Entries supplied:

--------------------------------

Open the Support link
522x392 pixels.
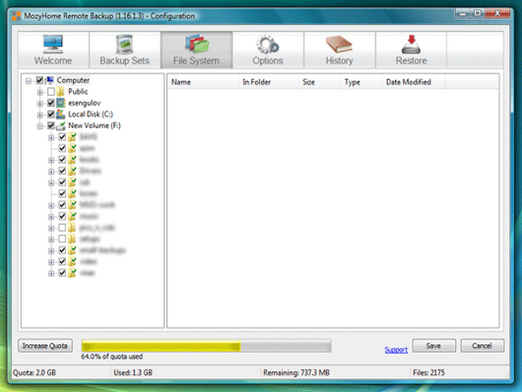click(x=396, y=350)
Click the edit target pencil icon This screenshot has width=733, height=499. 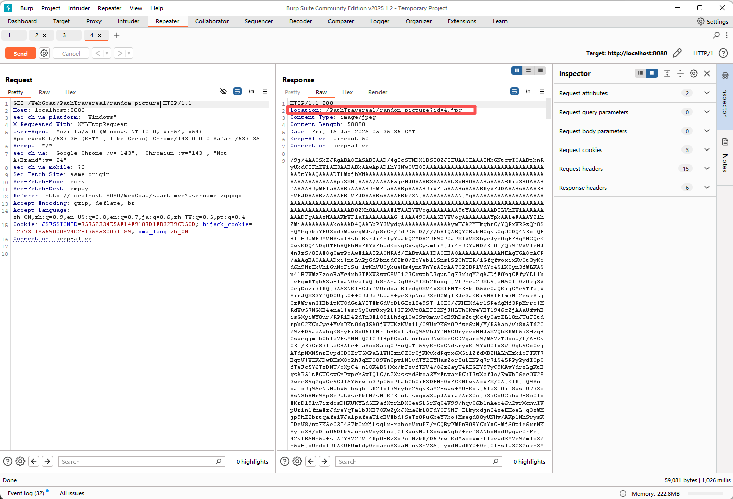tap(677, 53)
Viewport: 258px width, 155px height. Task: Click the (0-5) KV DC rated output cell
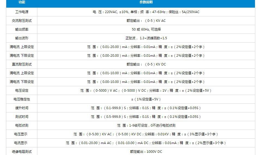(x=146, y=64)
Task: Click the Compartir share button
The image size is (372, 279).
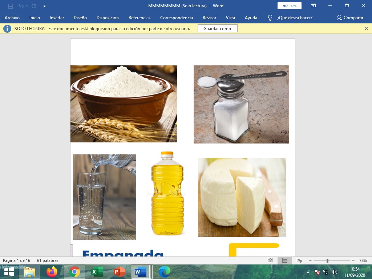Action: coord(350,17)
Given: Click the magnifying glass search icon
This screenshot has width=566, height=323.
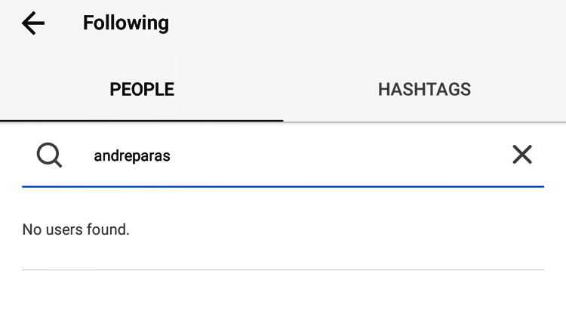Looking at the screenshot, I should tap(49, 155).
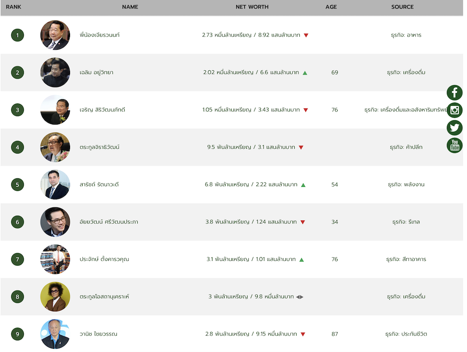Viewport: 467px width, 352px height.
Task: Open the Instagram social icon
Action: click(x=454, y=110)
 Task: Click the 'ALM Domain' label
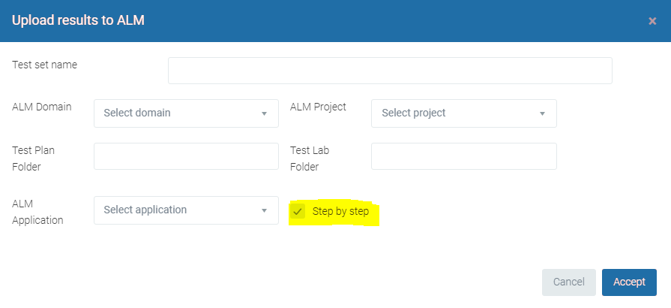(42, 107)
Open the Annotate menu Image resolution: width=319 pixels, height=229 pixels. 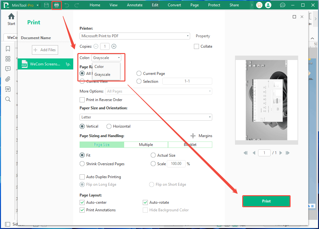135,5
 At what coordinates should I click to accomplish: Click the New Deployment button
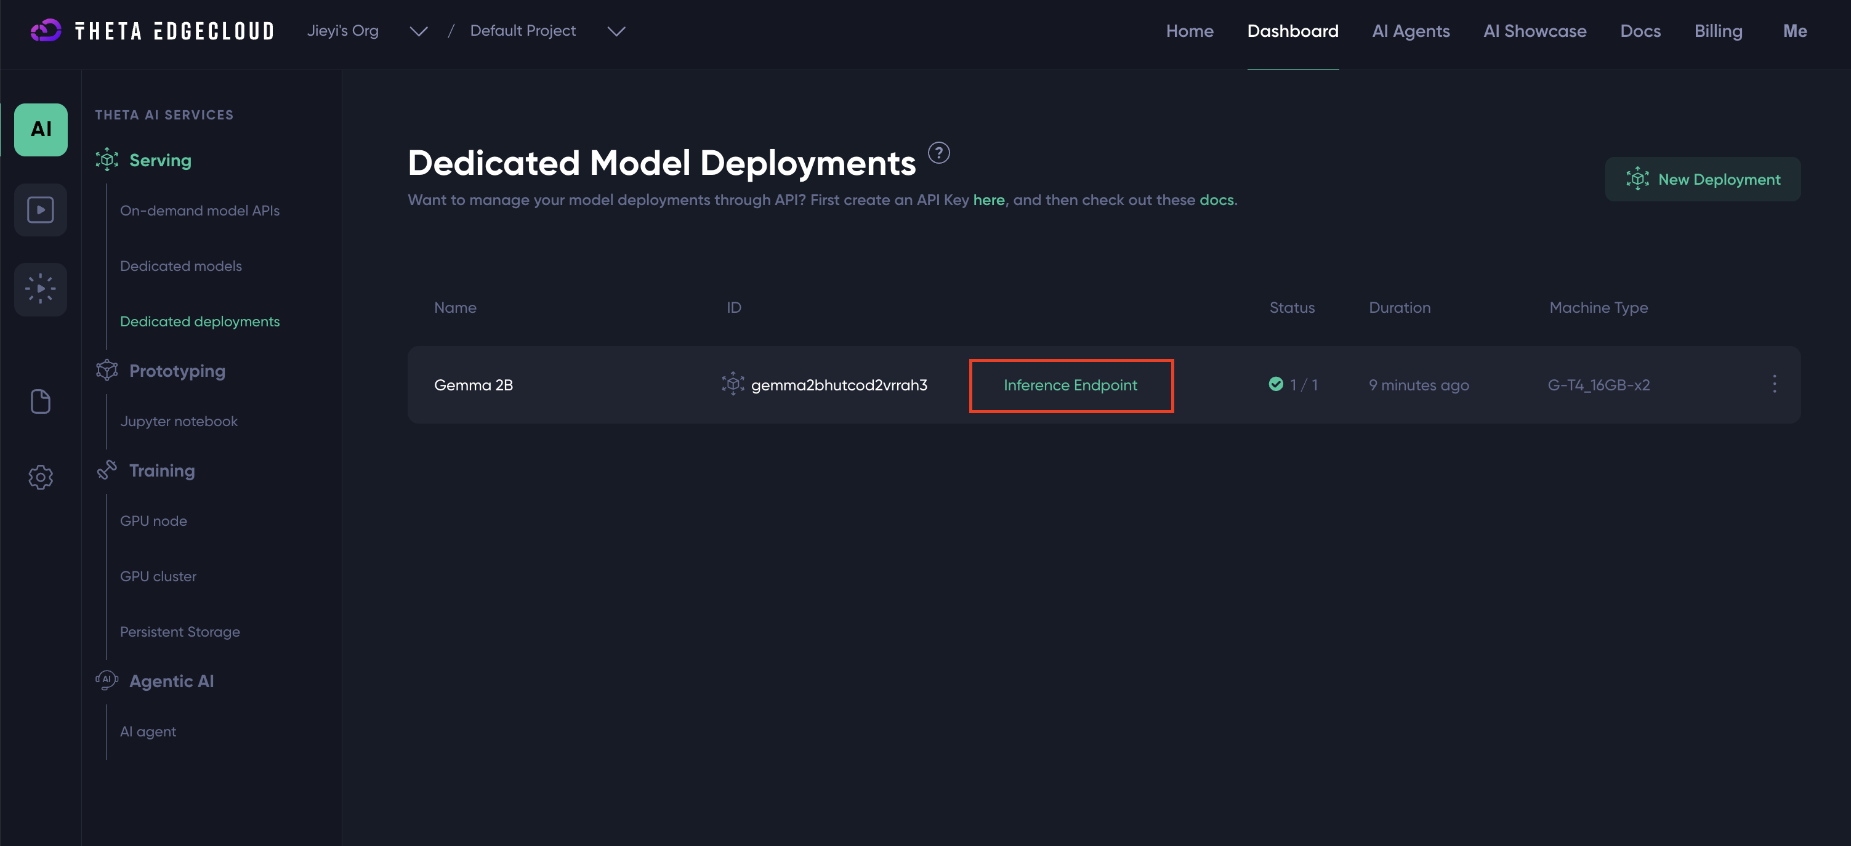click(x=1703, y=180)
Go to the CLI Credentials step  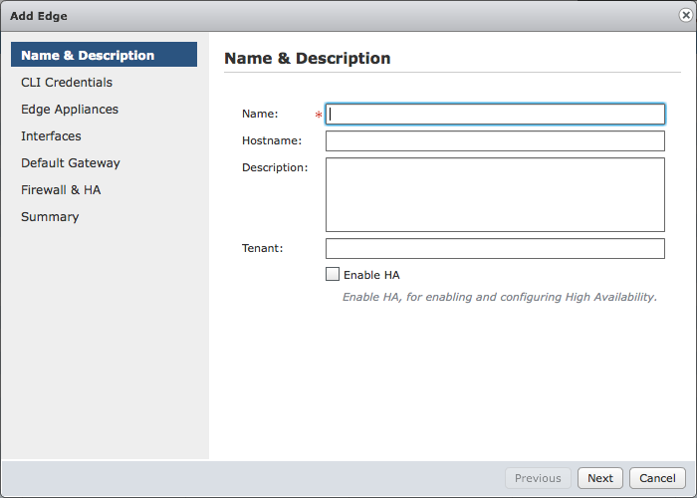67,83
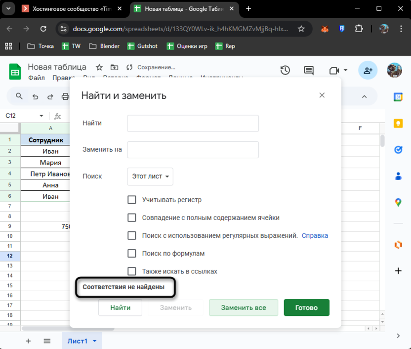411x349 pixels.
Task: Open the Файл menu
Action: 36,78
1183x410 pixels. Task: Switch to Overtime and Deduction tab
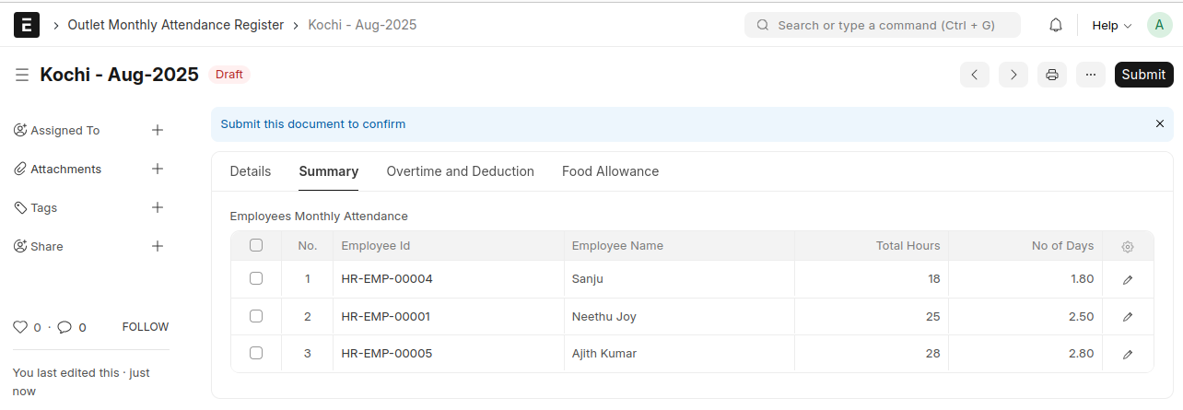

--------------------------------

Task statement: Return every line of the records that contains the word "button", copying each line in full.

Result of this task:
Task: Click the Compartir share button
 At what coordinates should I click to accomplish: Click the New Deployment button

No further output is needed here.